Such was the deduction Dr. Stevenson arrived at, necessitating the assumption that arsenic was equally distributed in the intestines and liver, whereas it is within the personal knowledge of eminent men (such as Drs. Tidy and Macnamara) that arsenic may be found after death in one portion of the intestines, and not a trace of it in any other part. That in arsenical poisoning the arsenic may be found in the rectum and in the duodenum, and in no other part, is beyond dispute, and the fallacy of Dr. Stevenson’s process must be self-evident.
The witnesses for the prosecution themselves supply the proof of the unequal distribution of the arsenic in the liver.
Mr. Davies calculates the quantity in the whole liver as 0.130 grain.
Dr. Stevenson, in his first experiment, puts it at 0.312 grain, and in his second experiment at 0.278 grain; in other words, Dr. Stevenson finds double in one experiment and considerably more than double in another experiment, the quantity found by Mr. Davies, and it is upon this glaring miscalculation and discrepancy that the case for the prosecution was made to rest, and Mrs. Maybrick was convicted.
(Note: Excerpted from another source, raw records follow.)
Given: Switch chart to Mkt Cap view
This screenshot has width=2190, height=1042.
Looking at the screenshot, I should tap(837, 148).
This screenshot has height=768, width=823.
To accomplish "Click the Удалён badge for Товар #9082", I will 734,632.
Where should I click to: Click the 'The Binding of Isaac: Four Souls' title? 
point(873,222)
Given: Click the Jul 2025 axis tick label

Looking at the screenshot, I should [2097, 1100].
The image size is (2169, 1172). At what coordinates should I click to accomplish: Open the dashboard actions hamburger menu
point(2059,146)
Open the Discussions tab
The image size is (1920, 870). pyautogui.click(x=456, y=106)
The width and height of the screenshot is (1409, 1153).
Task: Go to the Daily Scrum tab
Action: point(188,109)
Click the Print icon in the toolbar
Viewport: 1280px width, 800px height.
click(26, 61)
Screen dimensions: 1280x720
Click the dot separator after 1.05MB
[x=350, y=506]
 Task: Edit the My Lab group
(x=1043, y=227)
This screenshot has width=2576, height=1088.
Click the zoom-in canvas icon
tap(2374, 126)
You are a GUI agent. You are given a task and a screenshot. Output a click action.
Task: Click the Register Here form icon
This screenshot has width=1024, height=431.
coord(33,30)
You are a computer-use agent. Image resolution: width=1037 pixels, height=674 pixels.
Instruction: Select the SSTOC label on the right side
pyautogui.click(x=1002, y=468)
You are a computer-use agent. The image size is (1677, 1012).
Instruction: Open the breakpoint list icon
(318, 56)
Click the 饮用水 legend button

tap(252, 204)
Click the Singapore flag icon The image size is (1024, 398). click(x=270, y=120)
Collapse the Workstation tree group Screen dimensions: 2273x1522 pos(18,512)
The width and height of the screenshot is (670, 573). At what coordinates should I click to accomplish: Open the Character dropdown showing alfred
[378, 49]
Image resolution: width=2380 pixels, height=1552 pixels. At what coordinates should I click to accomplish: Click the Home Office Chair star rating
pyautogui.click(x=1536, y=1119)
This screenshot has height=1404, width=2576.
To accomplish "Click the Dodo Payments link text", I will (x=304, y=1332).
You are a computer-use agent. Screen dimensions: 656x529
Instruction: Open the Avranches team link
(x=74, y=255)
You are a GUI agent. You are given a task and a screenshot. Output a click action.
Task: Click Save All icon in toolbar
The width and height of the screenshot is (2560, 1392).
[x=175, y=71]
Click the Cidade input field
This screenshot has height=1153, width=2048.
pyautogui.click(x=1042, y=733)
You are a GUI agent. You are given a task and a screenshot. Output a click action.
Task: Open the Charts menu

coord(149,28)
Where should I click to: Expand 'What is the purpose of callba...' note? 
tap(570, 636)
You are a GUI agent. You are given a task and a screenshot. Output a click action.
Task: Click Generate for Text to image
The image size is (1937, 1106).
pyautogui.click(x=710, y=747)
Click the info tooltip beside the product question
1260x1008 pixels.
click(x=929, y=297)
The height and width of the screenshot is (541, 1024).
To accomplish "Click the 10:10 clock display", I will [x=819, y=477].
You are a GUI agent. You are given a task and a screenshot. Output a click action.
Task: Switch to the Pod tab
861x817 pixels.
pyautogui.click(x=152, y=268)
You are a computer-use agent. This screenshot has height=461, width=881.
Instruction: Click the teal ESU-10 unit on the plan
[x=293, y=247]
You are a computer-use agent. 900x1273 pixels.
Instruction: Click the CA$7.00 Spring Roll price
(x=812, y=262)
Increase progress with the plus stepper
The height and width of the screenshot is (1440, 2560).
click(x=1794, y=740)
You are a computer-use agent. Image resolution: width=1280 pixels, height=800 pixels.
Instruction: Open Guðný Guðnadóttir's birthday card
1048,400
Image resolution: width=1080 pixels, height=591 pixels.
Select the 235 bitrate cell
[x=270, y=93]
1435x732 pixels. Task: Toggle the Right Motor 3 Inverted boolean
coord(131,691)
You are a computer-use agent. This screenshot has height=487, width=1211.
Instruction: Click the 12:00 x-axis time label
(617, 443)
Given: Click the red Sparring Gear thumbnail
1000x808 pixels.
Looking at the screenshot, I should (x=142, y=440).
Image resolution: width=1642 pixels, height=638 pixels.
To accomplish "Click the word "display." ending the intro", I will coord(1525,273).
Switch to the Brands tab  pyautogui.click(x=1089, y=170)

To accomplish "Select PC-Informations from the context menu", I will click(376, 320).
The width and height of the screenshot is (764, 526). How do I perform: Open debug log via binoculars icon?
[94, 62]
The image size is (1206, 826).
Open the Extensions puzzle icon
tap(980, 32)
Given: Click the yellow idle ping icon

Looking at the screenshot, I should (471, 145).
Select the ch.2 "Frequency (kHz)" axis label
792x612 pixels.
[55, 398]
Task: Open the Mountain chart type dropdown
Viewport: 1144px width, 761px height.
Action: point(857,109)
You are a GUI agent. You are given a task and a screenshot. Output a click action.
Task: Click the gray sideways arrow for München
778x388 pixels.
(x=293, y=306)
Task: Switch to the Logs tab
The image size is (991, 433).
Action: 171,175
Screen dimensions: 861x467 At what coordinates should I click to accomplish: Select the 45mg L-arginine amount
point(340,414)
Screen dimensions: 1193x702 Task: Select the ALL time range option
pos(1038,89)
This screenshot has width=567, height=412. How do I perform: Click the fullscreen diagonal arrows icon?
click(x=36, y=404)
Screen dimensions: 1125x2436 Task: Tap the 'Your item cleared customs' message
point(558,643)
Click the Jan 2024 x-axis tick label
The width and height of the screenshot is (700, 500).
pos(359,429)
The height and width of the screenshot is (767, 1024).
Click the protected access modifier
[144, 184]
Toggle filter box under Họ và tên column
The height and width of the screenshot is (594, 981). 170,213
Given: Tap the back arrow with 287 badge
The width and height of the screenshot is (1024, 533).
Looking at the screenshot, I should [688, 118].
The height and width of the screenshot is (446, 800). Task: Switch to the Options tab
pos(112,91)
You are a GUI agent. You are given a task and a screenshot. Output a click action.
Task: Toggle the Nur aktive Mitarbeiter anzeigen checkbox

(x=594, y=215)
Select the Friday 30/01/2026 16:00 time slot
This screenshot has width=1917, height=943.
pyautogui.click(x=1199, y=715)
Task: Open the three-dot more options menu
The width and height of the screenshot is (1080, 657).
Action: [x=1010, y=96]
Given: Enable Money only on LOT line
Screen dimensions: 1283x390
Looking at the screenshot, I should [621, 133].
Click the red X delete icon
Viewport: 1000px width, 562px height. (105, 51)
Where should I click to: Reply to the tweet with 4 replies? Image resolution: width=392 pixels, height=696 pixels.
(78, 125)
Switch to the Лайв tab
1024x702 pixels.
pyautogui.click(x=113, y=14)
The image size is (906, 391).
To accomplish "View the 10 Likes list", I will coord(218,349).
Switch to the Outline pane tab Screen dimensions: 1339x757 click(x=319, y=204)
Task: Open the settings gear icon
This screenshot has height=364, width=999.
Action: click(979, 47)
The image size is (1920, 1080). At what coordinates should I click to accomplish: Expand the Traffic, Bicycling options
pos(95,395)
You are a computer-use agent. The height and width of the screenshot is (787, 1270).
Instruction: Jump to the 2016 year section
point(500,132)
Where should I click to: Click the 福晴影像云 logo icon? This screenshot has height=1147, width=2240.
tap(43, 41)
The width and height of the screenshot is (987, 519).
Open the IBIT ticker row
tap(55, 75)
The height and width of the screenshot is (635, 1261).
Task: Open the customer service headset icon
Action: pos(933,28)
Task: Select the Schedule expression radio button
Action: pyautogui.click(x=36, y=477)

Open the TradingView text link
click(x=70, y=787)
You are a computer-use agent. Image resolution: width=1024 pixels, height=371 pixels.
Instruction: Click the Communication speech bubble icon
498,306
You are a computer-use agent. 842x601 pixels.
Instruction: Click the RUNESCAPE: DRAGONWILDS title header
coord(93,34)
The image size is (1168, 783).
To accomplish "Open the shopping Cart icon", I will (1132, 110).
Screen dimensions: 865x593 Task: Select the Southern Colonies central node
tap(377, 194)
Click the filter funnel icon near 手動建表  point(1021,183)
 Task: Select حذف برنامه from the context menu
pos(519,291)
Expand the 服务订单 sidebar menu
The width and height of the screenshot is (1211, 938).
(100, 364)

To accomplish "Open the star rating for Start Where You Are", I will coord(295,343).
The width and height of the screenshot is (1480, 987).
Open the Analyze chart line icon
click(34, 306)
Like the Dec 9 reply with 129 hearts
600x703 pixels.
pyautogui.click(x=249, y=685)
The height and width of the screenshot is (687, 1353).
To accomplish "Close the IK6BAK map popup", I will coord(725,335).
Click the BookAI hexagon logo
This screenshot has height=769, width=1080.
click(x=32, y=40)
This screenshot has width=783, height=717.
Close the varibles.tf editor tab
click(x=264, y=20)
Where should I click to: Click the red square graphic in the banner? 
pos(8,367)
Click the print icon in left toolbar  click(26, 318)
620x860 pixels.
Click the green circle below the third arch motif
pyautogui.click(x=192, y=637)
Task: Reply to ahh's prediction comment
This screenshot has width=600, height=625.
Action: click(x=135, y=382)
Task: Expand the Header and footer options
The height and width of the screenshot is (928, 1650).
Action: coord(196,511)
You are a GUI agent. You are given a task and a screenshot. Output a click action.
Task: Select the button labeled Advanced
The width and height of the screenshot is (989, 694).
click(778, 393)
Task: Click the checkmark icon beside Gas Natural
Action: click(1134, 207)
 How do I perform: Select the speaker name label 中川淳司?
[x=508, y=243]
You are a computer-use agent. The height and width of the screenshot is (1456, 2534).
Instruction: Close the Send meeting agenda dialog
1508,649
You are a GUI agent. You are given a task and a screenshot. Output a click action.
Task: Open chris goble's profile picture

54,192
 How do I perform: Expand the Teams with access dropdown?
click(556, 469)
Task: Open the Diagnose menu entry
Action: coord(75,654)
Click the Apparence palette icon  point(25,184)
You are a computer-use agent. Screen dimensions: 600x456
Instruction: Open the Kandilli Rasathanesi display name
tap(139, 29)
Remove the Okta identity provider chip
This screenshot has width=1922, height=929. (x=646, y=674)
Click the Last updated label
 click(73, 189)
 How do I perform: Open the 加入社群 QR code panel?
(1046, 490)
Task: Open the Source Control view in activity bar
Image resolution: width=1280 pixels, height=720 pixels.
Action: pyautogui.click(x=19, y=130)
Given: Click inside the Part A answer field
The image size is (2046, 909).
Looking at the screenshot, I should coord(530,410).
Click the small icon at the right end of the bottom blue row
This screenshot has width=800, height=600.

But with all this miscalculation the approximate amount of arsenic can only be swelled up to four-tenths of a grain, less than one-fourth of a fatal dose, and it was demonstrated that every other part of the body, urine, bile, stomach, contents of stomach, heart, lungs, spleen, fluid from mouth, and even bones, were all found to be free from arsenic.
Recapitulation Of Legal Points
The legal points of the case may thus conveniently be recapitulated under the following short heads:
There was no conclusive evidence that Mr. Maybrick died from other than natural causes (the word “conclusive” being used in the sense of free from doubt).
There was no conclusive evidence that he died from arsenical poisoning.